TL;DR
This is the moment everything was built for. Three phases of preparation — PostgreSQL provider (Day 3), storage migration (Day 4), state externalization (Day 5) — all leading to a single kubectl scale command.
This post covers Phase 4: scaling the Jellyfin StatefulSet to 2 replicas, configuring anti-affinity to spread pods across nodes, running six structured failover tests, building Prometheus alerts, and one test that only partially passed. The headline result: killing a pod causes zero service downtime — users on the surviving replica experience no interruption at all, and displaced users reconnect within seconds.
The Scale-Up
The moment of truth is anticlimactic. One field change:
spec:
replicas: 2
Apply it:
kubectl apply -f kubernetes/apps/jellyfin/statefulset.yaml
kubectl get pods -n jellyfin -w
NAME READY STATUS RESTARTS AGE
jellyfin-0 1/1 Running 0 3d
jellyfin-1 0/1 Pending 0 2s
jellyfin-postgres-0 1/1 Running 0 4d
jellyfin-redis-7f8b6c4d9-x2k 1/1 Running 0 1d
jellyfin-1 goes from Pending to ContainerCreating to Running in about 45 seconds.
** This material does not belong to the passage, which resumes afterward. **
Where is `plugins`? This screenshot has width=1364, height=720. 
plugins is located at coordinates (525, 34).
Longhorn provisions the per-pod PVCs (transcode-jellyfin-1, cache-jellyfin-1), NFS config mounts immediately, and the pod connects to PostgreSQL.
Pod Anti-Affinity
The whole point of two replicas is surviving a node failure. Both pods on the same node defeats the purpose:
spec:
template:
spec:
affinity:
podAntiAffinity:
requiredDuringSchedulingIgnoredDuringExecution:
- labelSelector:
matchLabels:
app.kubernetes.io/name: jellyfin
app.kubernetes.io/component: web
topologyKey: kubernetes.io/hostname
requiredDuringSchedulingIgnoredDuringExecution means the scheduler must place jellyfin-1 on a different node than jellyfin-0. If no node is available, the pod stays Pending rather than co-locating.
After scheduling:
kubectl get pods -n jellyfin -o wide
NAME READY NODE IP
jellyfin-0 1/1 k3s-w01 10.42.1.47
jellyfin-1 1/1 k3s-w03 10.42.3.22
Two pods, two nodes. GPU passthrough gives both pods access to Intel UHD 630 iGPUs for QuickSync hardware transcoding.
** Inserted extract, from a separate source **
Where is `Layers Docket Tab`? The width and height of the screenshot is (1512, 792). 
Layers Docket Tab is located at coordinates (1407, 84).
Verifying Both Pods Serve Traffic
Before testing failover, verify that Traefik is routing to both pods:
# Hit the endpoint 10 times and check which pod responds
for i in $(seq 1 10); do
curl -s -o /dev/null -w "%{http_code}" \
-b "jellyfin_server_id=intentionally_invalid" \
https://jellyfin.k3s.internal.strommen.systems/health
echo ""
done
By sending an invalid sticky cookie, Traefik falls back to round-robin. Both pods should respond with 200. If only one responds, check the Service selector — the component label trap is the #1 cause.
Then verify sticky sessions work:
# First request — get the sticky cookie
COOKIE=$(curl -s -c - https://jellyfin.k3s.internal.strommen.systems/health \
| grep jellyfin_server_id | awk '{print $NF}')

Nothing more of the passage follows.